Mais des Esseintes s’aperçoit bien vite que la sombre carapace de la tortue salit plus qu’elle ne les exalte les reflets argentés du tapis et cherche le moyen de concilier ces mésalliances jusqu’à trouver une première solution :

 

... il s'agissait de renverser la proposition, d'amortir les tons, de les éteindre par le contraste d'un objet éclatant, écrasant tout autour de lui, jetant de la lumière d'or sur de l'argent pâle. Ainsi posée, la question devenait plus facile à résoudre. Il se détermina, en conséquence, à faire glacer d'or la cuirasse de sa tortue.

Une fois rapportée de chez le praticien qui la prit en pension, la bête fulgura comme un soleil, rayonna sur le tapis dont les teintes repoussées fléchirent, avec des irradiations de pavois wisigoth aux squames imbriquées par un artiste d'un goût barbare. (ibid. pp. 128-129)

 

D’abord enchanté, des Esseintes veut encore parfaire son œuvre en incrustant la carapace de la tortue de pierres rares. Ayant dessiné « un essaim de fleurs partant en fusées d’une mince tige », il demande au lapidaire stupéfié d’exécuter le dessin en pierreries et de l’incruster dans l’écaille même de la pauvre bête. Attentif au moindre détail, le héros écarte les pierres trop banales, tels que les rubis, émeraudes et autres saphirs pour arrêter son choix sur quelques pierres rares « dont le mélange devait produire une harmonie fascinatrice et déconcertante ».

 

     Pour les fleurs, isolées de la tige, éloignées du pied de la gerbe, il usa de la cendre bleue; mais il repoussa formellement cette turquoise orientale qui se met en broches et en bagues et qui fait, avec la banale perle et l'odieux corail, les délices du menu peuple; il choisit exclusivement des turquoises de l'Occident, des pierres qui ne sont, à proprement parler, qu'un ivoire fossile imprégné de substances cuivreuses et dont le bleu céladon est engorgé, opaque, sulfureux, comme jauni de bile.
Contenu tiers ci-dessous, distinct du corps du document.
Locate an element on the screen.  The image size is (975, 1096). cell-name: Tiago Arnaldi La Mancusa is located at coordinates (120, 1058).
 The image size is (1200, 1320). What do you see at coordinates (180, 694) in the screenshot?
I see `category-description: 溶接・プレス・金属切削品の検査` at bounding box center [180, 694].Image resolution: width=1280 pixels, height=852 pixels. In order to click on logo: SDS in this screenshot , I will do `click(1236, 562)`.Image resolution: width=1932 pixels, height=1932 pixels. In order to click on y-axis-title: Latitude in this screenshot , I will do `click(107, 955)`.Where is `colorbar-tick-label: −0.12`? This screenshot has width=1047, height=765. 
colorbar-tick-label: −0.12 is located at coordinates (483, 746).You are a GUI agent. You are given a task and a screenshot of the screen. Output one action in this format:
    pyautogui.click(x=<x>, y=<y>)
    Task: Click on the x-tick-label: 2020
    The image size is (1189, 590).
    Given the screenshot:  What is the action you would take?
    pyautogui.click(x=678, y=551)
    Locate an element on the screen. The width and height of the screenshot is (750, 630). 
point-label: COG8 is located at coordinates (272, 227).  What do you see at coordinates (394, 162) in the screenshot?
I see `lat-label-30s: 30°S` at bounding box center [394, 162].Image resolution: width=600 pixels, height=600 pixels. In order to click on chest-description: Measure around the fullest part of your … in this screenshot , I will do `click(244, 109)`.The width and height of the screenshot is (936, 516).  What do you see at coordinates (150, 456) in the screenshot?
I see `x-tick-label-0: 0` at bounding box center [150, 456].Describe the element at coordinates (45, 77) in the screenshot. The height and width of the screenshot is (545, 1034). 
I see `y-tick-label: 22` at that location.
Cela fait, il pouvait maintenant enchâsser les pétales de ses fleurs épanouies au milieu du bouquet, de ses fleurs les plus voisines, les plus rapprochées du tronc, avec des minéraux transparents, aux lueurs vitreuses et morbides, aux jets fiévreux et aigres.

Il les composa uniquement d'yeux de chat de Ceylan, de cymophanes et de saphirines.

Ces trois pierres dardaient en effet, des scintillements mystérieux et pervers, douloureusement arrachés du fond glacé de leur eau trouble.

L'oeil de chat d'un gris verdâtre, strié de veines concentriques qui paraissent remuer, se déplacer à tout moment, selon les dispositions de la lumière.

La cymophane avec des moires azurées courant sur la teinte laiteuse qui flotte à l'intérieur. […] il se décida enfin pour des minéraux dont les reflets devaient s'alterner: pour l'hyacinthe de Compostelle, rouge acajou; l'aigue marine, vert glauque; le rubis-balais, rose vinaigre; le rubis de Sudermanie, ardoise pâle. Leurs faibles chatoiements suffisaient à éclairer les ténèbres de l'écaille et laissaient sa valeur à la floraison des pierreries qu'ils entouraient d'une mince guirlande de feux vagues. » (ibid. pp. 130-131)

Le lapidaire ayant strictement exécuté les ordres, la tortue reparaît, pesante et rutilante, au grand bonheur de des Esseintes, qui en retrouve même l’appétit. Sa joie est toutefois de courte durée. De retour d'un bref déplacement pour soigner une dent gâtée, notre esthète s'inquiète de la santé de la tortue  :

Elle ne bougeait toujours point, il la palpa - elle était morte. Sans doute habituée à une existence sédentaire, à une humble vie passée sous sa pauvre carapace, elle n'avait pu supporter le luxe éblouissant qu'on lui imposait, la rutilante chape dont on l'avait vêtue, les pierreries dont on lui avait pavé le dos, comme un ciboire. (ibid. p. 139) 

     Et ainsi s’achève la misérable vie de la tortue de des Esseintes, à qui Marcel, par solidarité animale, voulait rendre ici hommage de Profundis. Amen.